Controller
Last verified against code: 2026-03-01
Summary
The Controller is Gas City’s per-city reconciliation runtime. The canonical long-running process isgc supervisor run, which hosts one controller
runtime per registered city. A hidden gc start --foreground compatibility
mode still launches the same per-city runtime directly. The controller loop
watches city.toml for changes (via fsnotify), periodically reconciles
running agents against the desired config, evaluates pool scaling, dispatches
automations, and garbage-collects expired wisps.
Key Concepts
-
Controller Loop: The persistent
selectloop incontrollerLoop()that fires on a configurable ticker (default 30s) and on config file changes. Each tick runs the full reconciliation, wisp GC, and order dispatch pipeline. Implemented incmd/gc/controller.go. -
Config Reload: The debounced mechanism by which filesystem changes
to
city.tomland pack directories trigger a full config re-parse. Anatomic.Booldirty flag is set by fsnotify; at the top of each tick, if dirty is true,tryReloadConfig()re-parses and validates the config. Rejects workspace name changes (requires controller restart). -
Graceful Shutdown: The two-pass agent termination sequence:
(1) send Interrupt (Ctrl-C) to all sessions, (2) wait
shutdown_timeout, (3) force-kill survivors viaStop().
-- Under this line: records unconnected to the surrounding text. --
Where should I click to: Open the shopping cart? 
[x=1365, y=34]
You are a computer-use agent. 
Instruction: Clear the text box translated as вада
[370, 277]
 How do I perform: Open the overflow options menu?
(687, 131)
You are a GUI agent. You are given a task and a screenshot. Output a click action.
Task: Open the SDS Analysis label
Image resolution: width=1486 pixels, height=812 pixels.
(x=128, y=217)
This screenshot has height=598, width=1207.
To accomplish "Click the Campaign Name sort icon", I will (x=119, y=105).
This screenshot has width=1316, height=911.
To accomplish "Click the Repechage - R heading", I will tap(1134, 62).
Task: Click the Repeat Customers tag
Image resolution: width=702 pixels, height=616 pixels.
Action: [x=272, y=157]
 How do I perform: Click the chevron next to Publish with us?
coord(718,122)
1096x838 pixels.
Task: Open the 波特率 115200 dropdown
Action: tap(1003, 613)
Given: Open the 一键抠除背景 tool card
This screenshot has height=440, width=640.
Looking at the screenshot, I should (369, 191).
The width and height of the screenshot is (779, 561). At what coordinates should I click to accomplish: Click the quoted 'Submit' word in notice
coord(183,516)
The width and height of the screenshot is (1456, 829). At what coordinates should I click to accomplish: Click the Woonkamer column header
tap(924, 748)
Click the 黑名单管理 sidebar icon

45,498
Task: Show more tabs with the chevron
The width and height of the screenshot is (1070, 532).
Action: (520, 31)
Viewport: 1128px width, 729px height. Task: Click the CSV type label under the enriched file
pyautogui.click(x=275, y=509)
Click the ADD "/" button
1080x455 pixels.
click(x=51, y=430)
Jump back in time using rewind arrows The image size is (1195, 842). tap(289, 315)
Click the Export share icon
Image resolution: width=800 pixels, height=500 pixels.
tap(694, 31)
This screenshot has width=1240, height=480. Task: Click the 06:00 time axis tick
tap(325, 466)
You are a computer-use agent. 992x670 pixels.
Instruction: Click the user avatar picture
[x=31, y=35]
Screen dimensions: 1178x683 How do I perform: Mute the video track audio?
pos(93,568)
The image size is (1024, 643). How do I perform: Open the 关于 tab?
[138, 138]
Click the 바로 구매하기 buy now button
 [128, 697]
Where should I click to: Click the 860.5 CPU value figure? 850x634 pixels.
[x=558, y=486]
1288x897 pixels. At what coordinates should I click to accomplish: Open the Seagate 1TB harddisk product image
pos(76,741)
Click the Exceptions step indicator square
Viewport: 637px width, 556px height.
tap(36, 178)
Implemented ingracefulStopAll(). -
Supervisor vs Standalone Compatibility:
gc startnow validates an existing city, registers it with the machine-wide supervisor, ensures the supervisor is running, and waits for the city to become active.gc supervisor runis the canonical foreground control loop. Hiddengc start --foregroundremains as a compatibility path for the legacy per-city controller. -
Pool Evaluation: The process of running each pool agent’s
checkshell command, parsing the output as an integer, clamping to[min, max], and building the corresponding agent instances. Pool checks run in parallel via goroutines. -
Nil-Guard Tracker Pattern: Optional subsystems (crash tracker, idle
tracker, wisp GC, order dispatcher) follow a nil-means-disabled
convention. Callers check
if tracker != nilbefore use. This avoids conditional plumbing and keeps the loop body clean.
Architecture
The controller is implemented entirely incmd/gc/ as a set of
collaborating functions and interfaces — not as a standalone package.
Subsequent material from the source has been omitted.